Younger designers, like Richard Bengtesson and Edward Pavlick, as well as Matthew Batanian, John Bartlett and Gene Meyer are all going with the flat-front look.
So is Donna Karan. She still offers a choice between the pleat and the flat-front but favors the latter in her new shows. The look is meant to be "streamlined, whether lean and narrow or comfortably relaxed. Triacetate suits with flat-front pants go to work with white shirts and textured ties."
This is a cycle that should have been predictable.
In the 1920s, pants were 22 inches wide at the cuff, wider at the knee, with deep front pleats. In the '30s, trousers became full-cut with deep pleats; and in the '40s, pleats, tucks, cuffs and overlapping waistbands were eliminated, based on orders from the War Production Board.

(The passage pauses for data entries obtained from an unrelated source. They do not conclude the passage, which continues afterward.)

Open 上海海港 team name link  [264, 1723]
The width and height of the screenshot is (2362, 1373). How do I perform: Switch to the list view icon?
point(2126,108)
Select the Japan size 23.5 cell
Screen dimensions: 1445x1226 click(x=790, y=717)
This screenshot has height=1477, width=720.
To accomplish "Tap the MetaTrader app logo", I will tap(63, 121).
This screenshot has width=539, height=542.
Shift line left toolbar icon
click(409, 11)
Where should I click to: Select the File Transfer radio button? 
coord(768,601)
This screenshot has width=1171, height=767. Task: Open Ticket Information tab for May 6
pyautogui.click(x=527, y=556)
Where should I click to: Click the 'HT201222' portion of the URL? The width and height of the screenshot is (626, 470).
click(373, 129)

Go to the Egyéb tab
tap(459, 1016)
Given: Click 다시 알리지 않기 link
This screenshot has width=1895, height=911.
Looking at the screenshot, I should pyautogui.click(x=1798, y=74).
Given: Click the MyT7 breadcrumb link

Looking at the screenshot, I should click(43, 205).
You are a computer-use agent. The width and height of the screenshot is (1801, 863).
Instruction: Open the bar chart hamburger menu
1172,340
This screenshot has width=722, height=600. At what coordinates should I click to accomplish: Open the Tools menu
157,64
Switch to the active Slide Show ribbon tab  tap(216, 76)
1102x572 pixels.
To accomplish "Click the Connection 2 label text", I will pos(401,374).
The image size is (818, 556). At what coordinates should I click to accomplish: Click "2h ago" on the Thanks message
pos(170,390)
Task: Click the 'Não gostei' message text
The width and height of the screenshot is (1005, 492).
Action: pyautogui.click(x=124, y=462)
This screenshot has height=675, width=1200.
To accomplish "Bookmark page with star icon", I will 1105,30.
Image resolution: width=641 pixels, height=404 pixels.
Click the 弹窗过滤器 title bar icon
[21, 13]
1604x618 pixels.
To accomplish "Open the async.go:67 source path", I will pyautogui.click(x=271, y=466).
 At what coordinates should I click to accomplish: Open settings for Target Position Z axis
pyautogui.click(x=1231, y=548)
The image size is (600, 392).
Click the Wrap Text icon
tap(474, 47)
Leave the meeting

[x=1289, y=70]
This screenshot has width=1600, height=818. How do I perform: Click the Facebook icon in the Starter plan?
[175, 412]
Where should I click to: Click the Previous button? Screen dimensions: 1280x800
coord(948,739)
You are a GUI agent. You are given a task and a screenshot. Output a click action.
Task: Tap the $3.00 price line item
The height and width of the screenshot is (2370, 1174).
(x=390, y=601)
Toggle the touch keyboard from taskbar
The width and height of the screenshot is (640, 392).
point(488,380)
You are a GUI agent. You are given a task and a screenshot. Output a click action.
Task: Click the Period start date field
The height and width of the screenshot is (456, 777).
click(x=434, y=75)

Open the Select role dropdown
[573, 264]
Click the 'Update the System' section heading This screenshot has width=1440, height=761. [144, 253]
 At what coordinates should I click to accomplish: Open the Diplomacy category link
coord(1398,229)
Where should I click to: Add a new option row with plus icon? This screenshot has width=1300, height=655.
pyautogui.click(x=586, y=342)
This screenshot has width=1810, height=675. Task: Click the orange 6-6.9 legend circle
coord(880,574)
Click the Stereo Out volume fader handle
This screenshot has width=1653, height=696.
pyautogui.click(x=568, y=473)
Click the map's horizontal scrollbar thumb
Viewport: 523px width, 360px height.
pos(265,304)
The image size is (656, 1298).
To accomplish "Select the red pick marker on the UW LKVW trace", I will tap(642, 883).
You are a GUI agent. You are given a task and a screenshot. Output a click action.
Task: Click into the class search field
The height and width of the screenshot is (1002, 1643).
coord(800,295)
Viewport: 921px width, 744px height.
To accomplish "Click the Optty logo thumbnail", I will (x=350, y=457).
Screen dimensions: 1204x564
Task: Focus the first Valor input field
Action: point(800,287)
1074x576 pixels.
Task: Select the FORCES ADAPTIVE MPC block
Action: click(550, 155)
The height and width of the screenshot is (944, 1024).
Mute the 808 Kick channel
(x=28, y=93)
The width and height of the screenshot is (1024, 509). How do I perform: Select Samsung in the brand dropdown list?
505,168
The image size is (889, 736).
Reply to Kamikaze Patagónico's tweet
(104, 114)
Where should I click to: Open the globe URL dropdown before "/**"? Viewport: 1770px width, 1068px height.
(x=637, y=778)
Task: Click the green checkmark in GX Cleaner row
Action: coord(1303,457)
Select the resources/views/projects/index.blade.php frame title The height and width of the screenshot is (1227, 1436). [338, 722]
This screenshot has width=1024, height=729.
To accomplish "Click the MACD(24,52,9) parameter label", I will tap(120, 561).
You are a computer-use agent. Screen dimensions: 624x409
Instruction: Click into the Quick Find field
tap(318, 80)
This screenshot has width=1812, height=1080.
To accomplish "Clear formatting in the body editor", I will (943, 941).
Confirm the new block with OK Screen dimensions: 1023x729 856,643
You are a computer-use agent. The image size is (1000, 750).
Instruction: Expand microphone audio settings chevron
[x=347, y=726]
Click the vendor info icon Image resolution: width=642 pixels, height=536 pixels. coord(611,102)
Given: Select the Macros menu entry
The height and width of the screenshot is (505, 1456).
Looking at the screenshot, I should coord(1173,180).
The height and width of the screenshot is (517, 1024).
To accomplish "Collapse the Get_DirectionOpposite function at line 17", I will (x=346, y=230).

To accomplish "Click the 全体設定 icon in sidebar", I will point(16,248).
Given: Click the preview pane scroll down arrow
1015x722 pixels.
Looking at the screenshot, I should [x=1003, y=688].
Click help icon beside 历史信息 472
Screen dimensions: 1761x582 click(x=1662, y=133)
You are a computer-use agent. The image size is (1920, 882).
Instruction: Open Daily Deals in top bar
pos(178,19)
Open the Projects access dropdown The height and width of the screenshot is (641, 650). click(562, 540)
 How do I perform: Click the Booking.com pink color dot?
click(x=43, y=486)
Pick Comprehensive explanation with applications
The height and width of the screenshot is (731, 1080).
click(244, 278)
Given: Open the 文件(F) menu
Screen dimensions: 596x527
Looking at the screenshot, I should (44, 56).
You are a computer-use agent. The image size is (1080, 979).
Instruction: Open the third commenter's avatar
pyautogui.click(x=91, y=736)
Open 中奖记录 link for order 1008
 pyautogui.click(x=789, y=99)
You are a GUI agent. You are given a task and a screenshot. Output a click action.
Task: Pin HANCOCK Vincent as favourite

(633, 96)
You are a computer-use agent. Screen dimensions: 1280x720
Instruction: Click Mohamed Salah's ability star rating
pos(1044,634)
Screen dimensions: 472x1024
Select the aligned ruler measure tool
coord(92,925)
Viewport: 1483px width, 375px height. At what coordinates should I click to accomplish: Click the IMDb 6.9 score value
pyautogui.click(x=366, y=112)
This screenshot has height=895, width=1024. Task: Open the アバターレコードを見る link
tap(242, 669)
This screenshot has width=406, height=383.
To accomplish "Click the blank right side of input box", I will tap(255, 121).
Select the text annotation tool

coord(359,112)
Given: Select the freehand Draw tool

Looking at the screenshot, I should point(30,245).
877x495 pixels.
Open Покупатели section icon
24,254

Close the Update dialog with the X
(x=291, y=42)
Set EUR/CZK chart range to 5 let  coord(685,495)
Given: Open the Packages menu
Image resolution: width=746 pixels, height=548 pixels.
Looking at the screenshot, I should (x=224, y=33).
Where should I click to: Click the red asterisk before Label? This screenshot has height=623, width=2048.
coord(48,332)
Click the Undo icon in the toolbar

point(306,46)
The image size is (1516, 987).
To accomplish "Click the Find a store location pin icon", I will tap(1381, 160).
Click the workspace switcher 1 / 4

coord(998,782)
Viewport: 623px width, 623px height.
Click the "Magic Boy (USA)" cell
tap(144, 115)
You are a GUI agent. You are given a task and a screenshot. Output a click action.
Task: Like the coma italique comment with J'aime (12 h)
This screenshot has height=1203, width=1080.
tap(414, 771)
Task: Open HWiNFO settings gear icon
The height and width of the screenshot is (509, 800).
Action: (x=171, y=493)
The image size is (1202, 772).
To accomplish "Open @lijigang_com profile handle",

Following the war, chinos, the military cotton twill, made its way into civilian life as plain-front khakis. In the '50s, pleats went out entirely, and Pierre Cardin began emphasizing the tapered leg style. It is the sleek, fitted look of the '60s and '70s that seems most at home in the '90s. So if you have any trousers left in your closet from that era, now is the time to drag them out.
No one who thinks pleated trousers are more flattering to his particular figure should go for the flat front. There is, after all, such a thing as comfort, and pleated pants are much less confining. Not only that, but some tailors admit that it is more difficult to cut a plain-front trouser that is flattering. And anyone who is accustomed to put-ting his hands in his pockets will look pretty silly when the plain front suddenly becomes lacquered in place.
Anyone who buys a flat-front trouser should be careful that it is not extremely low rise, meaning the distance from the crotch seams to the top of the waistband. A flat-front man should also look for angled front pockets that make it easier to fish for a quarter.
So far there are still pleated trousers available and designers that favor them. The Israeli-based Bagir, for instance, is interested in "keeping the peace between structured and relaxed clothing," so Bagir's Spring design for the "In-Power suit" features flap pockets and "triple-pleated, super-drapey pants." It is paired with a jacket with a tapered waist, squared shoulders and wider lapels.
But even Bagir offers the flat-front pant in an easy Friday, string-waist comfortable linen. The obvious advice, then, for a man who can't stand the thought of a flat-front pant is to go out immediately and stock up on pleats while they last.